EXTRACTED ENTRIES: Begin

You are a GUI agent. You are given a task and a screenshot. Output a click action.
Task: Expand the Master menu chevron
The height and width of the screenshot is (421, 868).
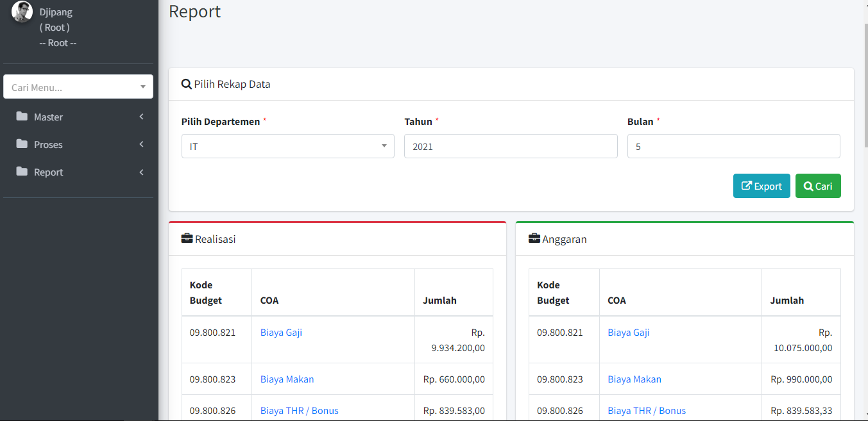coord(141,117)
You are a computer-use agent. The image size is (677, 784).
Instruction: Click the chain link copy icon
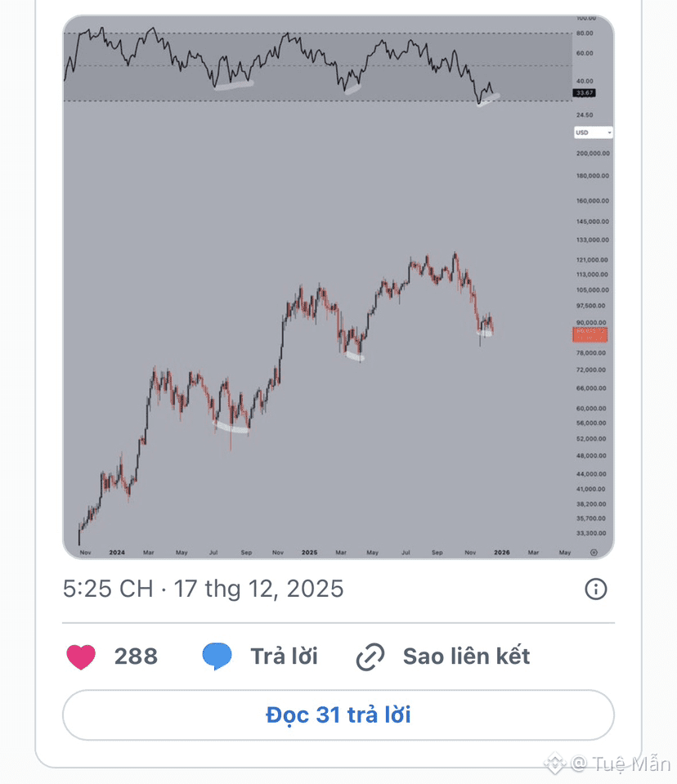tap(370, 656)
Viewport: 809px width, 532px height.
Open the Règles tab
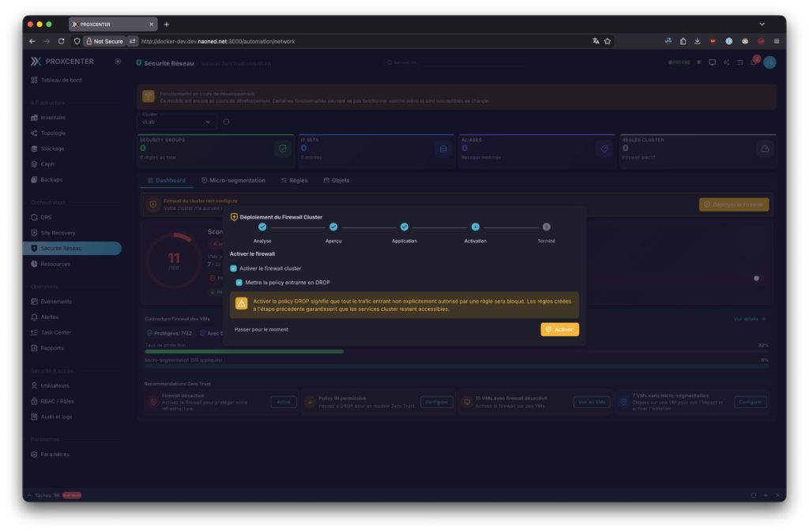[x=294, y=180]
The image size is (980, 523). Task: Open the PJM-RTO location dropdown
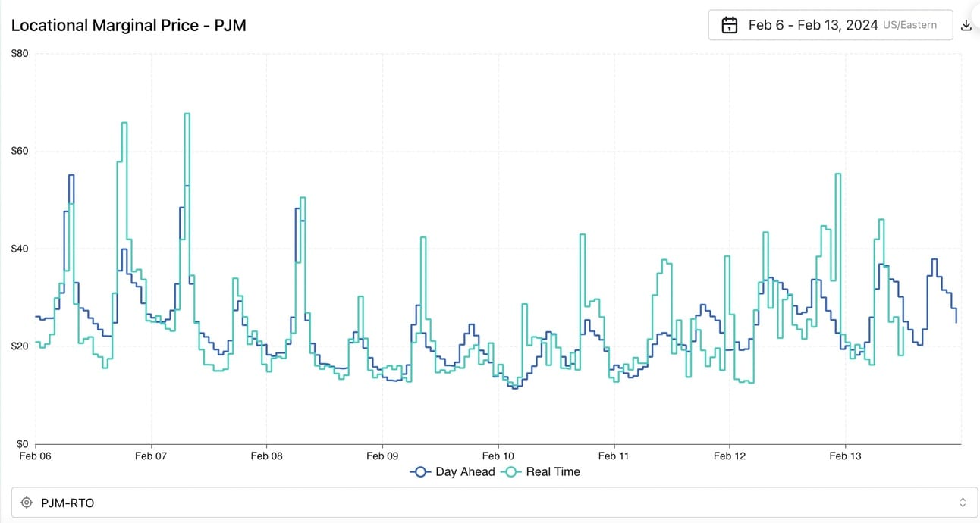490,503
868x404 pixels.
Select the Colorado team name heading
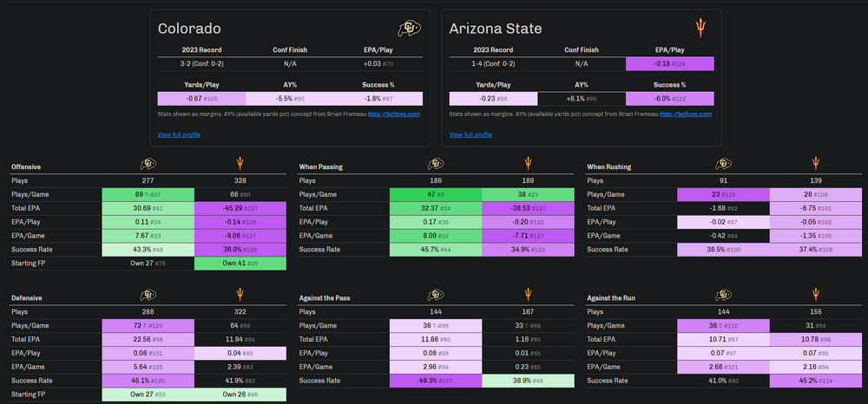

EXTRACTED ENTRIES: End

The records above should be copied word for word, with the pictures left out.

You are a GUI agent. You are given a task and a screenshot. Output a click action.
Task: Expand the Master menu chevron
The height and width of the screenshot is (421, 868).
coord(141,117)
You are a computer-use agent. The image size is (677, 784).
Instruction: Click the chain link copy icon
tap(370, 656)
Viewport: 809px width, 532px height.
Open the Règles tab
[x=294, y=180]
The image size is (980, 523). Task: Open the PJM-RTO location dropdown
490,503
868x404 pixels.
Select the Colorado team name heading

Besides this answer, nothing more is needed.